After Americans had liberated France and restored his country, General de Gaulle created the myth of the French resistance and immediately triangulated with our enemies to reforge some pathetic sort of French grandeur. An exhausted England turned over to us a collapsing empire, with the warning that it might all turn Communist. Tired of the war and postbellum costs, Americans suddenly were asked to wage a new Cold War to keep a shrinking West and its allies free. The Department of War turned into the Department of Defense, along with weird new things like the U.S. Air Force, Strategic Air Command, Food for Peace, Alliance for Progress, Voice of America, and thousands of other costly entities never dreamed of just a few years earlier.
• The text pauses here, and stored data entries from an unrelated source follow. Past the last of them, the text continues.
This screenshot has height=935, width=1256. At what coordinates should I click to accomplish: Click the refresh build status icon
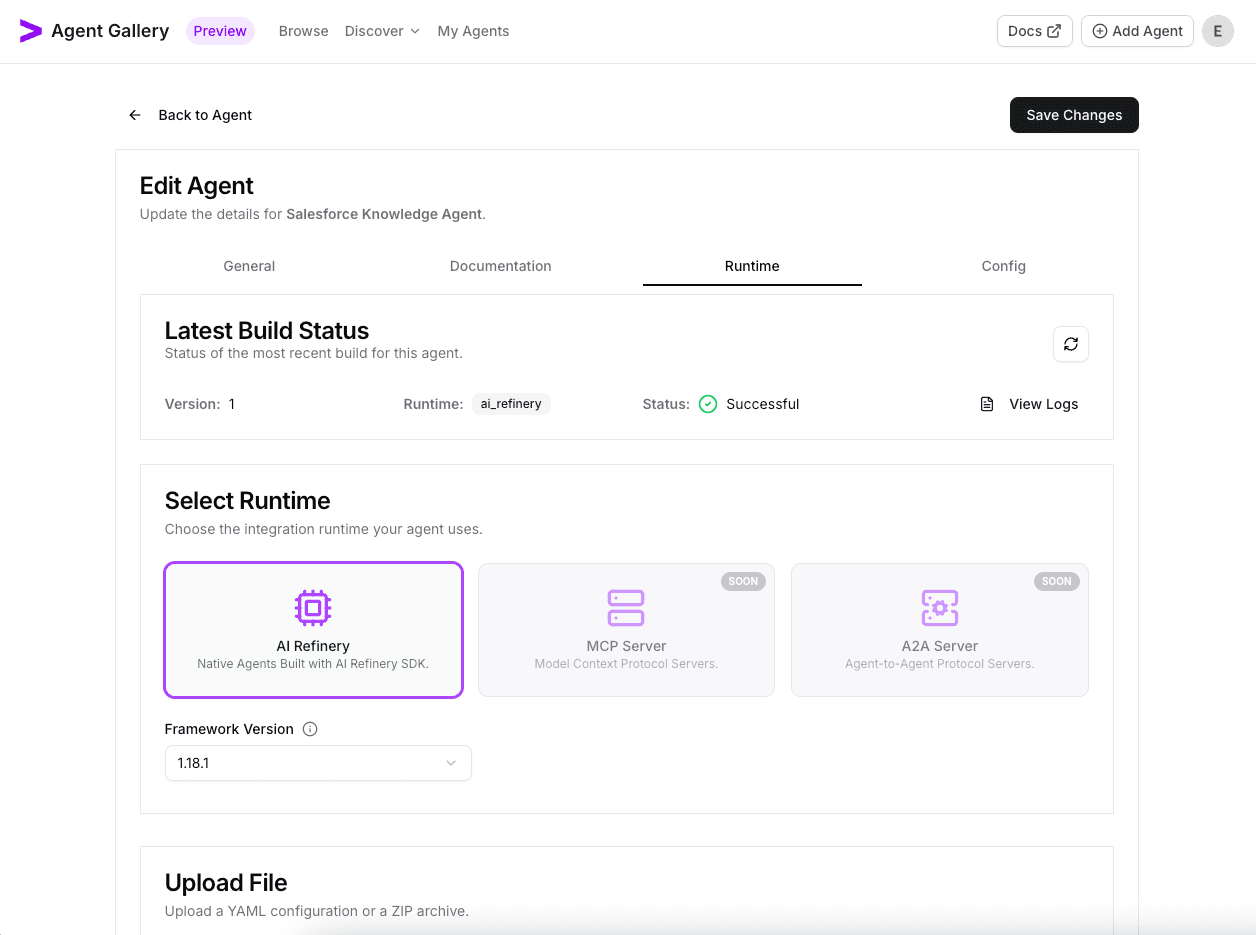coord(1071,344)
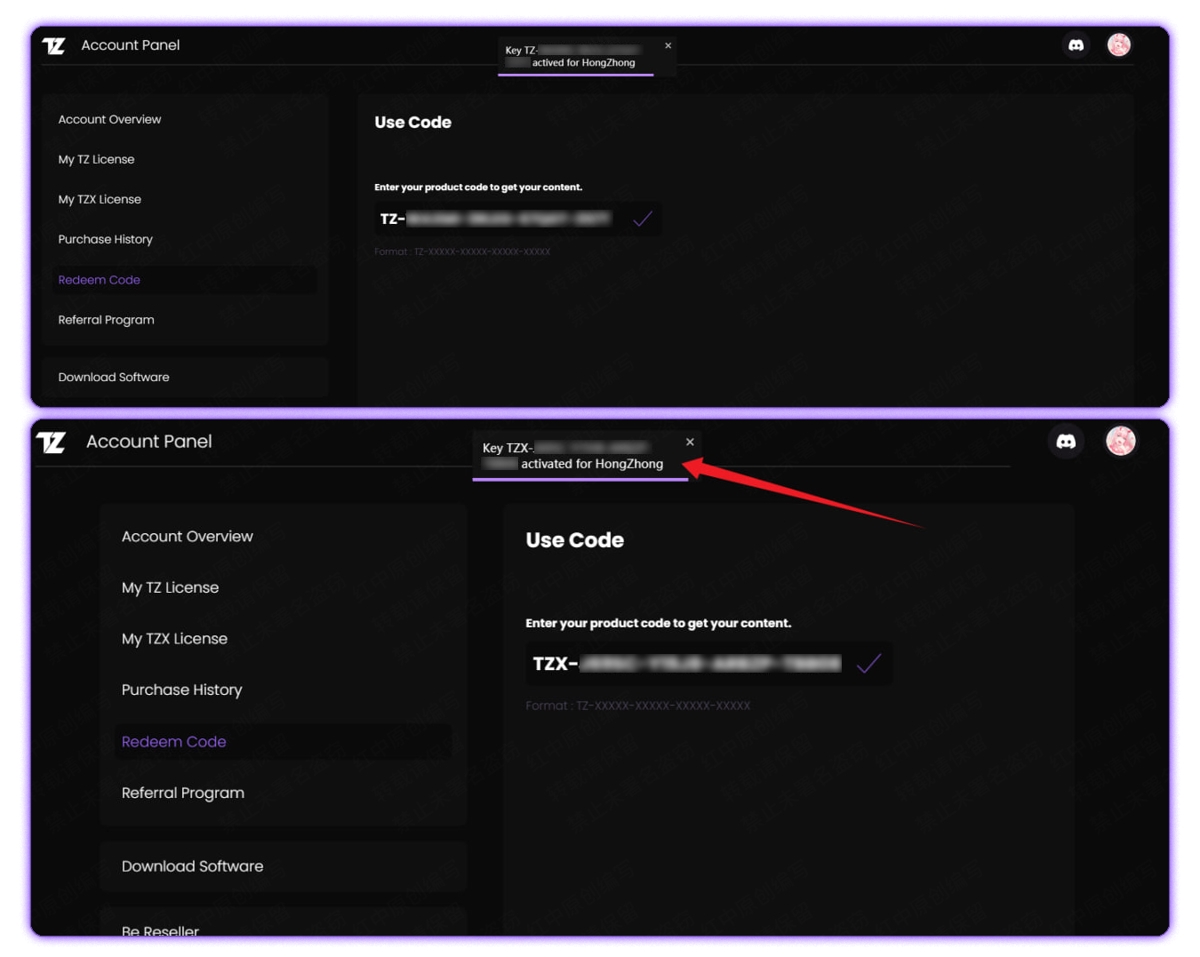
Task: Open My TZX License in the upper sidebar
Action: (x=99, y=200)
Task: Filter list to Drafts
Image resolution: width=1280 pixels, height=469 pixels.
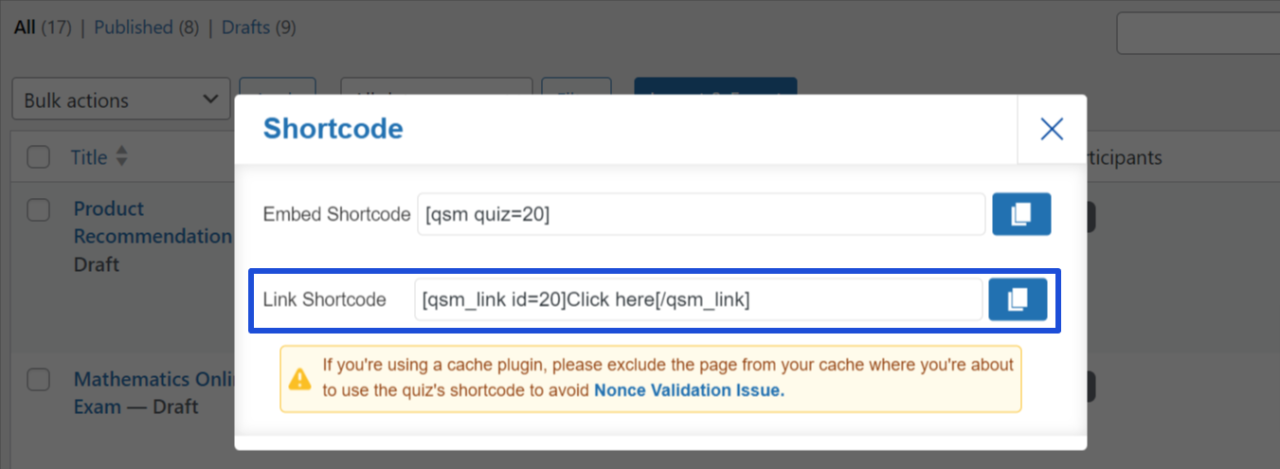Action: [x=248, y=27]
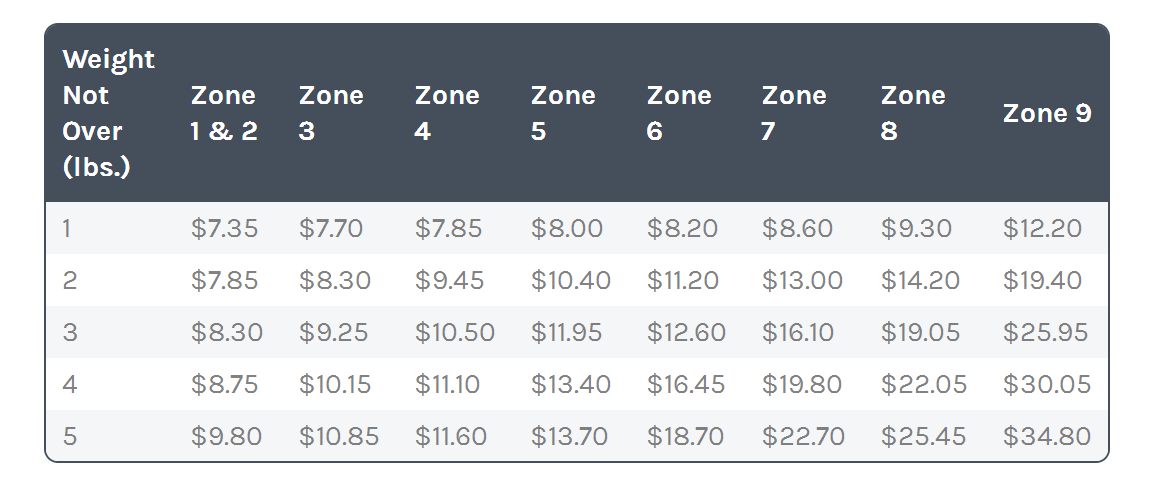The height and width of the screenshot is (486, 1159).
Task: Select the $22.05 cell in Zone 8
Action: click(x=923, y=385)
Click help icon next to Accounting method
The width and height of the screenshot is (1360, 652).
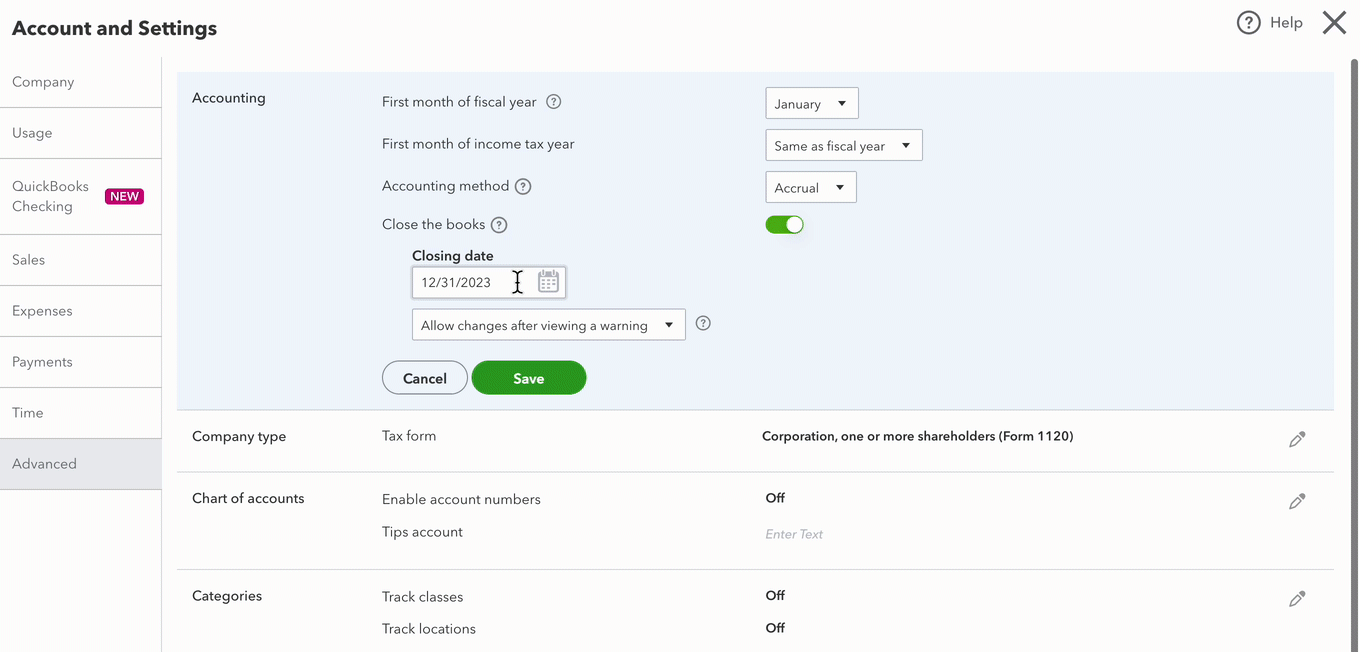pos(523,186)

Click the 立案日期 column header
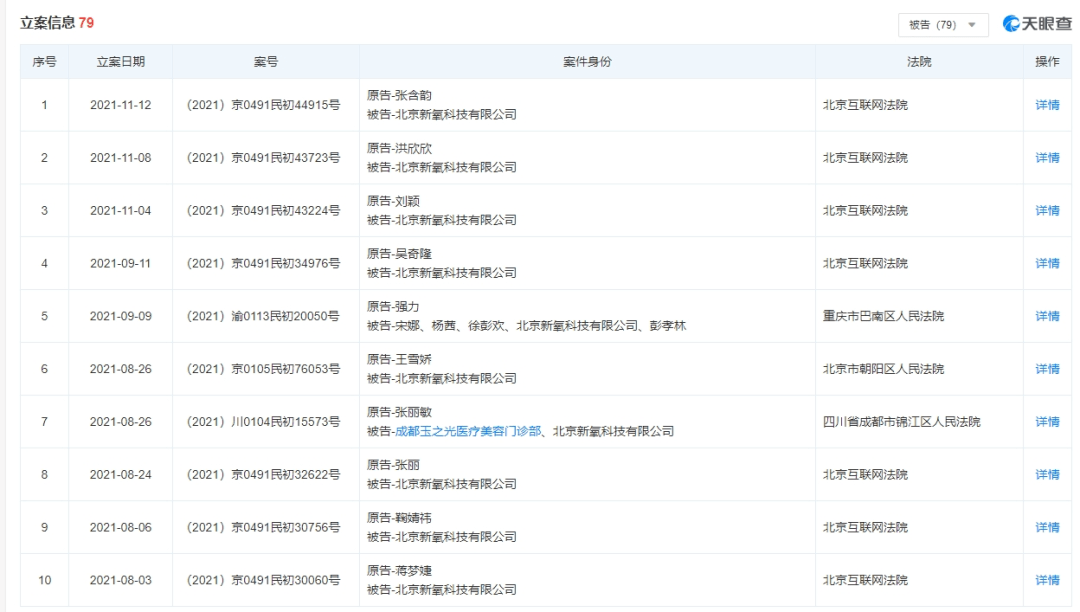120,62
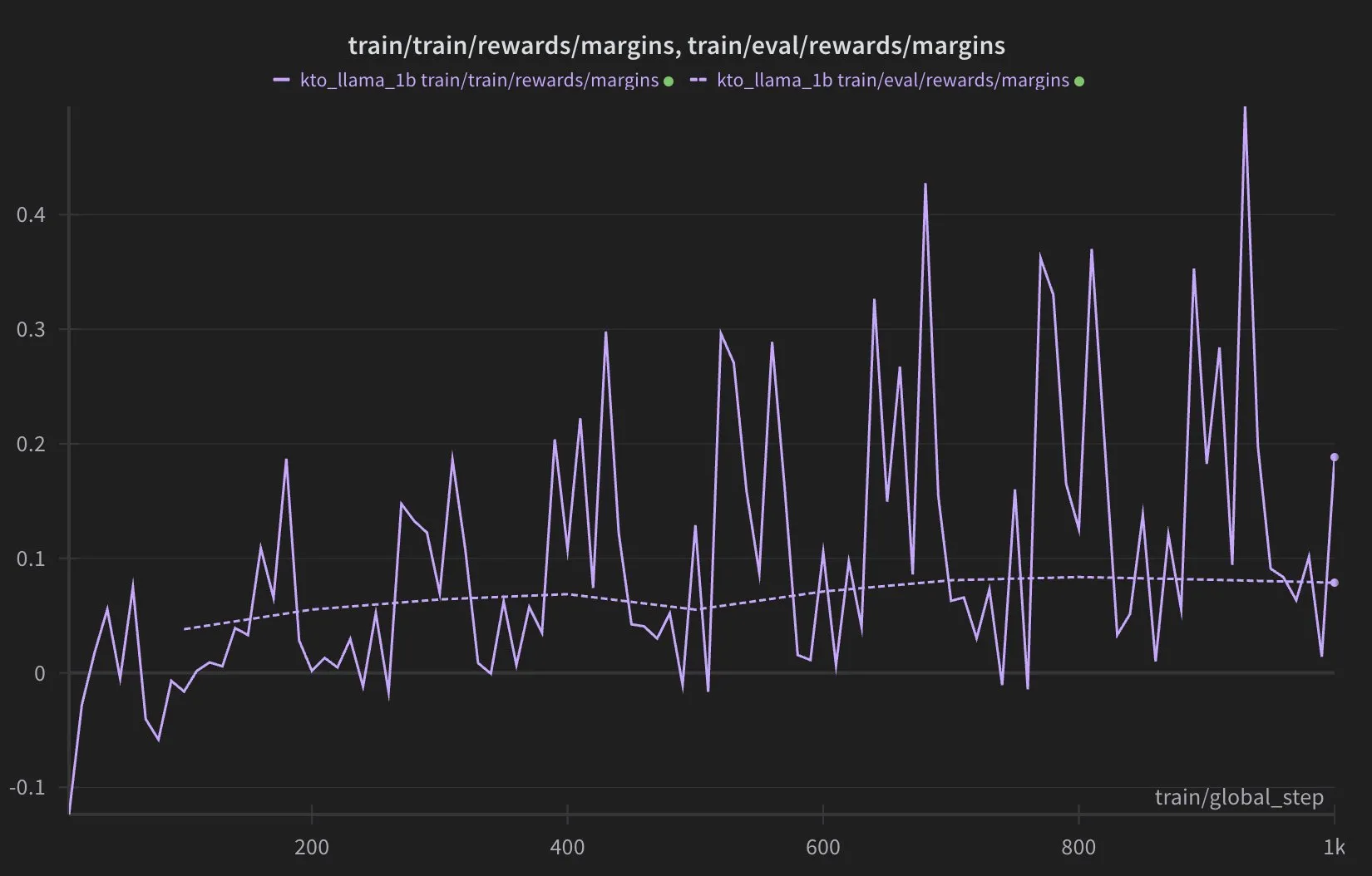Image resolution: width=1372 pixels, height=876 pixels.
Task: Click the dashed line icon for eval margins legend
Action: tap(698, 81)
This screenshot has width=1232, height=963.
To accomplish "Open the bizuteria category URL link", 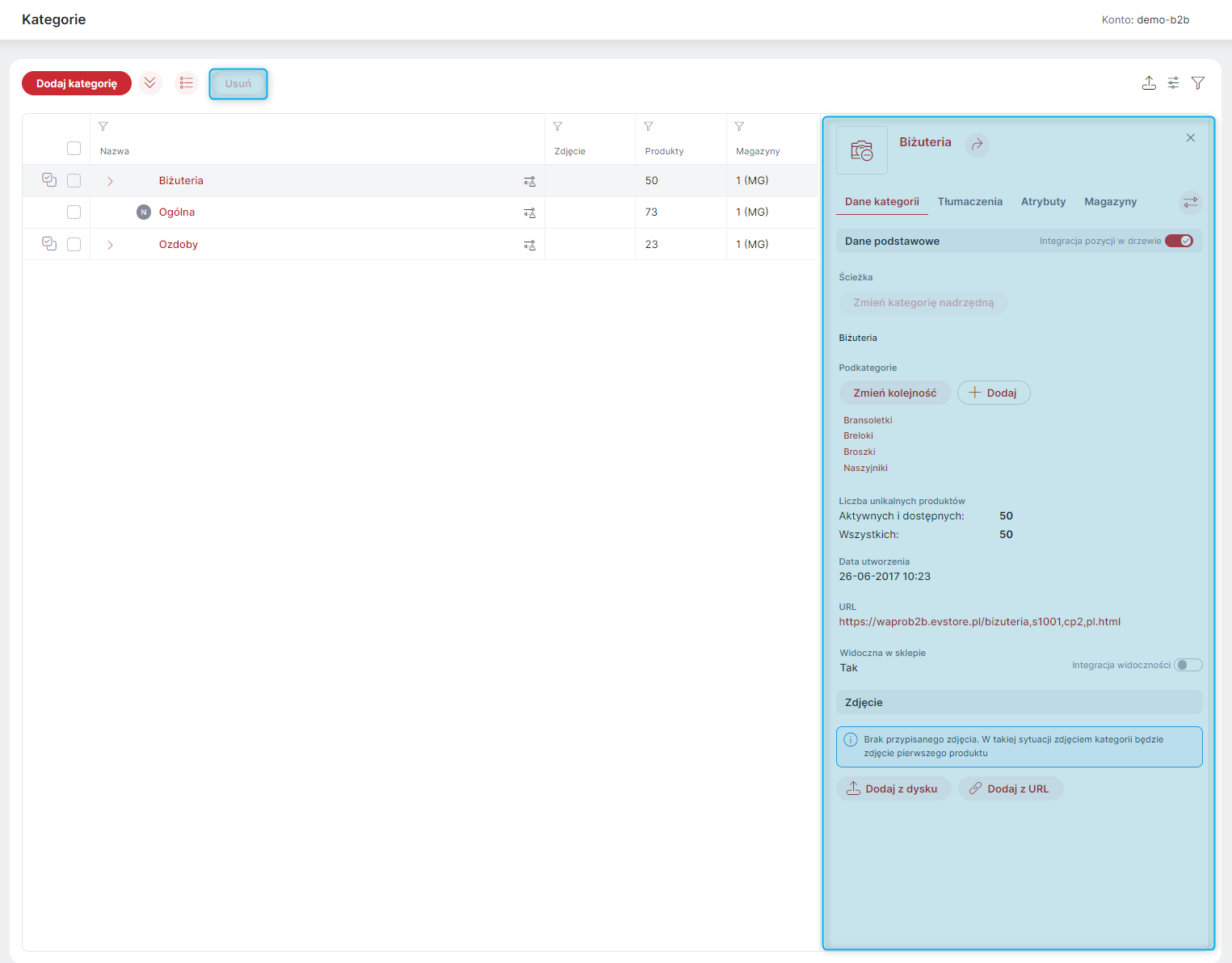I will coord(979,622).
And yet our greatest generation thought by and large they had done pretty well. We in contrast would have given up in despair in 1942, New York Times columnists and NPR pundits pontificating "I told you so" as if we were better off sitting out the war all along.

IRAQI OPTIONS

Finally, the United States has a number of options in Iraq. In fact, the paradoxes are ever more confronting our enemies. There is a glaring problem for the terrorists in Iraq: 75 percent of the country wants elections. The Sunni clerics wish to delay them on the strange logic that they either cannot or will not stop their brethren who are trying to derail the voting through which their cause will lose. But such appeals appear increasingly empty — almost like the Secessionists complaining about Northern voters in 1860 might imperil the Union. And no one is all that sure that there really is a purist Sunni block of millions of obstructionists, rather than just ordinary Iraqis who want to vote and are in fear of extremists who claim their allegiance. Saudi Arabia unleashed terrorists to stop democracy in Iraq, and is now worried their young Frankensteins hate their creators just as much.

So we are inching ahead as global television soon will air an elected and autonomous government fighting fascists for the chance of democracy. If the Kurds and the Shiite majorities vote for us to leave, then we must — but to do so would be to ensure the return of the Baathists, the domination of Wahhabi fundamentalism, or the Lebanonization of the country. And so they probably won't. There is much talk of an Iranian takeover, but no evidence that an Iraqi Shiite sees himself as more an Iranian than an Arab.

All this we cannot see at the present as we in our weariness lament the losses of almost 1,100 combat dead and billions committed to people who appear from 30-second media streams to be singularly ungracious and not our sort of folk. We dwell on unmistakable lapses, never on amazing successes — just as we were consumed with Afghanistan in its dark moments, but now ignore its road to success. But never mind all this: The long-term prospects are still as bright as things seem gloomy in the short-term — but only if we emulate our grandfathers and press on with the third Middle East election in the last six months.